Location: Fort Bay, Saba
Today we got to explore the Dutch (but English speaking) island of Saba! The island did not waste time showing us who was boss, for as soon as we came ashore we were greeted with a steep winding path we would need to climb before reaching the first town, somewhat ironically named “Bottom”. Unfortunately, we soon found out it was named Bottom because it was the lowest town on the island. We reached the top of the hill leading to Bottom town only to look up and find an even larger climb awaiting us before out the true destination of “Windward”, a town on the, you guessed it, windward side of the island, essentially opposite of Bottom. To get to Windward, the group took a path through the mountains instead of around them. As we went deeper into the mountains, the vegetation started to encroach on the path and leaves shaded us from the harsh sun above. To really complete the rainforest feel, at about an hour into the hike the skies opened up, and we all got thoroughly drenched. Always on the lookout for a freshwater shower, I seized the opportunity and took my shirt off, the fresh water felt great on what always seems like permanently salty skin. It also cooled everyone down right as we were starting to get sweaty from the hike, so big thanks to mother nature.

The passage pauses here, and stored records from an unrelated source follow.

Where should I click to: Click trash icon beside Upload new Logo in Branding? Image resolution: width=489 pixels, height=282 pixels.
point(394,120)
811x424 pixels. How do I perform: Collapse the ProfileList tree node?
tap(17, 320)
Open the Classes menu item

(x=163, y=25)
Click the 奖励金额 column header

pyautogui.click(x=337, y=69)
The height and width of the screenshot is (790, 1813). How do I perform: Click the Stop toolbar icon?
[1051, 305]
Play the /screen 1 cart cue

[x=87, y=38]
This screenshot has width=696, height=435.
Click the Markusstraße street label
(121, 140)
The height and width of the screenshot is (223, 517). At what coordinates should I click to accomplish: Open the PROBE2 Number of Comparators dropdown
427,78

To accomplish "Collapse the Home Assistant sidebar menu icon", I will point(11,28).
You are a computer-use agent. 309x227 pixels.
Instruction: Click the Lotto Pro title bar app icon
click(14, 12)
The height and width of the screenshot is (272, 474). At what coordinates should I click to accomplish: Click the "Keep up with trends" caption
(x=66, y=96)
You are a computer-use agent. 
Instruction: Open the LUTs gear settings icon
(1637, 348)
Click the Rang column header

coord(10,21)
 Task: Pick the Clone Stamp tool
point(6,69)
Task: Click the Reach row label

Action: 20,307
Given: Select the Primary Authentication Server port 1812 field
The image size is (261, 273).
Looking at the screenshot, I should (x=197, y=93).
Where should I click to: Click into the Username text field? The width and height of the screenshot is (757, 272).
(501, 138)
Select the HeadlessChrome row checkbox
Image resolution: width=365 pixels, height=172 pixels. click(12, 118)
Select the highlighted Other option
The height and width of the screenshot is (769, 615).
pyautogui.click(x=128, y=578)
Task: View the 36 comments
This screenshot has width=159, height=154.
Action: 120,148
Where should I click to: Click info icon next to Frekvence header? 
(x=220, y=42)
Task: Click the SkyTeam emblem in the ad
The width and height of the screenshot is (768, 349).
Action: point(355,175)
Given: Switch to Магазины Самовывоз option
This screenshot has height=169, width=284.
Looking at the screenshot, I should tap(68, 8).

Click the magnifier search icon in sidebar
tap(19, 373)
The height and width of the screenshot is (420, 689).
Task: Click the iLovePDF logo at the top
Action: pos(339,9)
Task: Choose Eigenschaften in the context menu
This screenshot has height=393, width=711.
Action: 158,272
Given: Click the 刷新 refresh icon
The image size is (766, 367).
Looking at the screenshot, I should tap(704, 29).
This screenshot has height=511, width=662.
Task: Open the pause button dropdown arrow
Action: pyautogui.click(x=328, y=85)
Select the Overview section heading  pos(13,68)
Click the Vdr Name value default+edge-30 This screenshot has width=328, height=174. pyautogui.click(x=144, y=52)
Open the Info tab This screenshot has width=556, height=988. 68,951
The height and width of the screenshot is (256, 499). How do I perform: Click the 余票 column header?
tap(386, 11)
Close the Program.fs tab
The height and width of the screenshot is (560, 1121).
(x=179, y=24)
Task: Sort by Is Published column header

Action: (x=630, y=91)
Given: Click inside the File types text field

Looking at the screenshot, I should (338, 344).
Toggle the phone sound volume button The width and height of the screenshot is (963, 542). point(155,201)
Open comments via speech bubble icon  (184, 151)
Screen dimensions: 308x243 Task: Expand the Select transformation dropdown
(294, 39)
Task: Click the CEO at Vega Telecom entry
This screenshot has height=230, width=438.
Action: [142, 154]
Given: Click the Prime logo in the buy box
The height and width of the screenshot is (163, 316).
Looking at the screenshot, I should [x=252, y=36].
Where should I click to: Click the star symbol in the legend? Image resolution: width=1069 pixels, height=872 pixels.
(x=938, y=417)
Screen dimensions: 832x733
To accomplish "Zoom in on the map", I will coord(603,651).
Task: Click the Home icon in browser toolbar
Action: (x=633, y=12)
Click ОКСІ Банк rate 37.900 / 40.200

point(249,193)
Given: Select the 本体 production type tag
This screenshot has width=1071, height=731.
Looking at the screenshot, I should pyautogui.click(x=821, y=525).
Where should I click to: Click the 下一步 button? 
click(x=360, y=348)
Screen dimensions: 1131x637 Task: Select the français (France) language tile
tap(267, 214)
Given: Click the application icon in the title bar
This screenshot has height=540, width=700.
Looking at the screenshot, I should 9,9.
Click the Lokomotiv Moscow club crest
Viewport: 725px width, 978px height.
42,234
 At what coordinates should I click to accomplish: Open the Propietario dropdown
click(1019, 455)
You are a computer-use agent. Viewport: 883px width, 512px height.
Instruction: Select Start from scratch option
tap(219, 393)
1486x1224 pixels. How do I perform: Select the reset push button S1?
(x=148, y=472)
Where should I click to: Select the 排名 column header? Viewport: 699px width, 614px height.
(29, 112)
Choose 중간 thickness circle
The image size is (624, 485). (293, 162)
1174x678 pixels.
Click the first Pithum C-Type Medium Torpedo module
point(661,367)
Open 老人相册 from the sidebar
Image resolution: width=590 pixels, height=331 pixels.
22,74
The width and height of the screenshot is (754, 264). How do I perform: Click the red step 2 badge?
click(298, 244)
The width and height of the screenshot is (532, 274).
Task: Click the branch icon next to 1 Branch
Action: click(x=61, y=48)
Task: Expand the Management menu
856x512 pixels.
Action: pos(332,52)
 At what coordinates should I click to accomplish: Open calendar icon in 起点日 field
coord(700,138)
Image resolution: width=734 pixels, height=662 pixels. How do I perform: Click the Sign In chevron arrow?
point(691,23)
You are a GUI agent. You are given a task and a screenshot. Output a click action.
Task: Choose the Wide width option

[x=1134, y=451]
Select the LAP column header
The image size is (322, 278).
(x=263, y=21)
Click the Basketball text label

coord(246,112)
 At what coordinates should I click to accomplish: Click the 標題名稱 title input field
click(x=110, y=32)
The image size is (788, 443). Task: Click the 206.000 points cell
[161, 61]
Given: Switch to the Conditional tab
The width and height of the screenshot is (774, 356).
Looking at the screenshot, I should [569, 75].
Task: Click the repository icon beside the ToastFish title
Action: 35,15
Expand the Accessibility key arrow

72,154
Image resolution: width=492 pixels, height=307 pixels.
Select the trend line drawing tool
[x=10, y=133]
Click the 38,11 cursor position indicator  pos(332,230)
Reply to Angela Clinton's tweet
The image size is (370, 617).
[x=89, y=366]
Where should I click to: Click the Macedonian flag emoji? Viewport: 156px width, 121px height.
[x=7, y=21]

The rain cleared up just as we exited the jungle and were deposited right on the main road outside of Windward. Ian M told us we had two hours to do as we pleased, and we were let loose. First order of business for me whenever I enter a new town is to find the grocery store to sate my appetite for snacks not available on the boat. The selection at an islands grocery store heavily impacts my overall rating of that island; on that note, Saba gets a 10/10. Stepping into the small grocery store, I briefly forgot I was in the Caribbean. Prices were listed in US dollars, and everything on the shelves was made in the US of A. For all of their charm. The French islands were seriously lacking in the grocery store department. Upon leaving Saba’s store, I was in a very good mood. Second order of business was to try the local cuisine, another important metric in the overall island rating. Across the street was what I could only describe as the ultimate “American food” restaurant; with a little bit of everything, from “Americanized” Mexican food, to burgers, to fish, to fried foods. It was an amalgamation of everything a tourist visiting the US for the first time might expect to find.
While I was out grocery shopping, some of the students followed Ian M and Steve to Jo Bean’s Glass Studio. There they were able to make some beads of their design while also wearing some sweet glasses. At the end of the day we all hitch hiked back to the port and made it back just in time for dinner. Dinner and squeeze went well.